Stored data

────────────────────

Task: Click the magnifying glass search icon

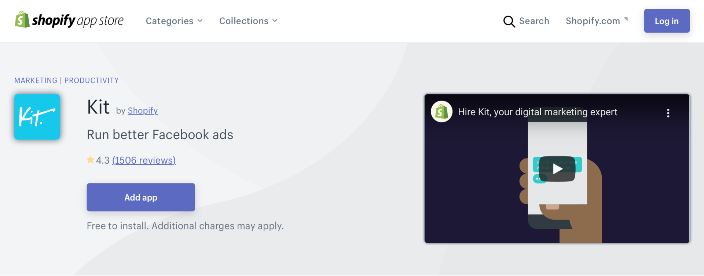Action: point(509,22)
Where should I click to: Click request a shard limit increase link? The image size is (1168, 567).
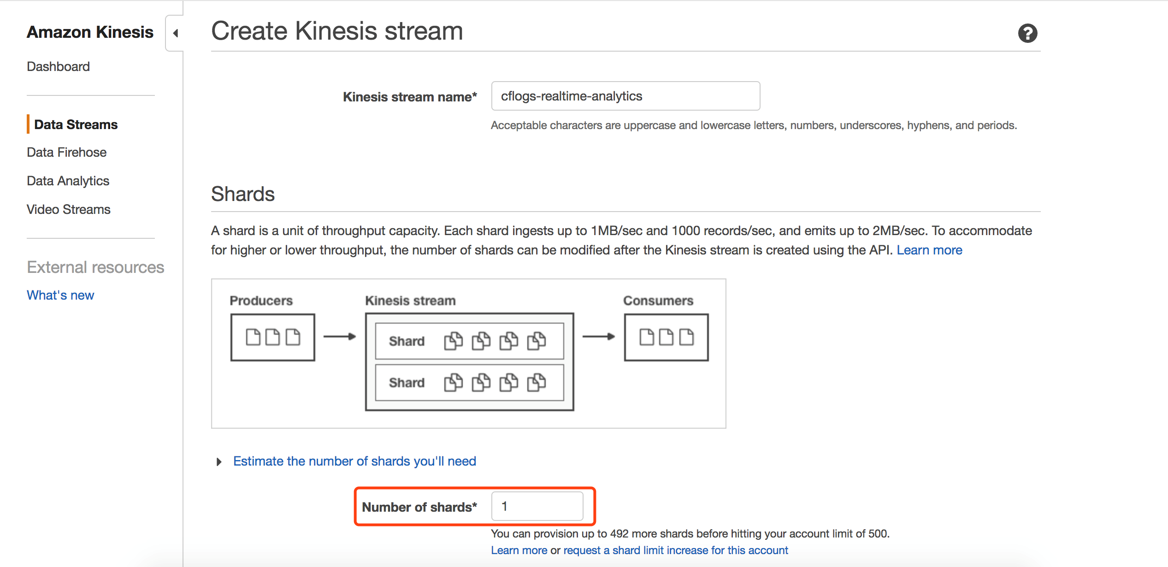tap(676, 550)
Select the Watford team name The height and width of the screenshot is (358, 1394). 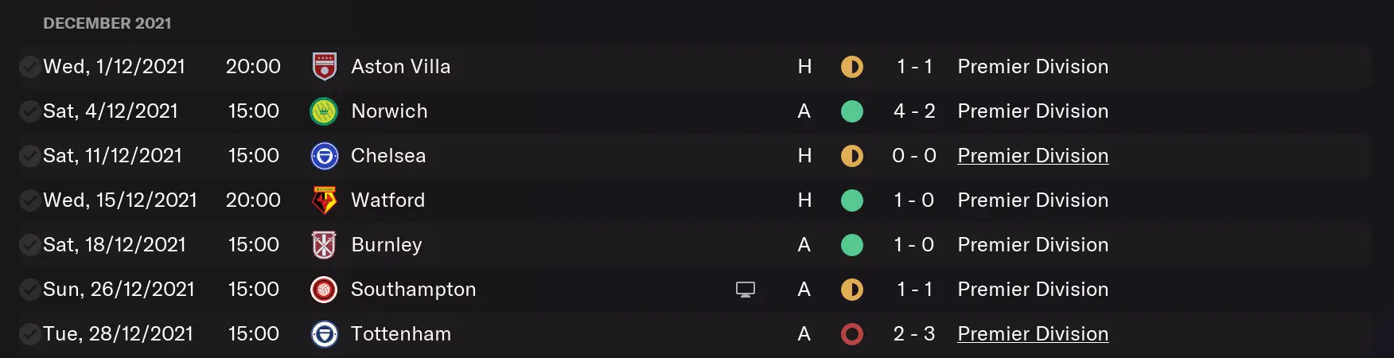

────────────────────

Task
Reproduce the records above word for word, without the images.

Solution for this exercise
Task: Click the magnifying glass search icon

Action: point(509,22)
Where should I click to: Click request a shard limit increase link? The image size is (1168, 567).
tap(676, 550)
Select the Watford team name The height and width of the screenshot is (358, 1394). 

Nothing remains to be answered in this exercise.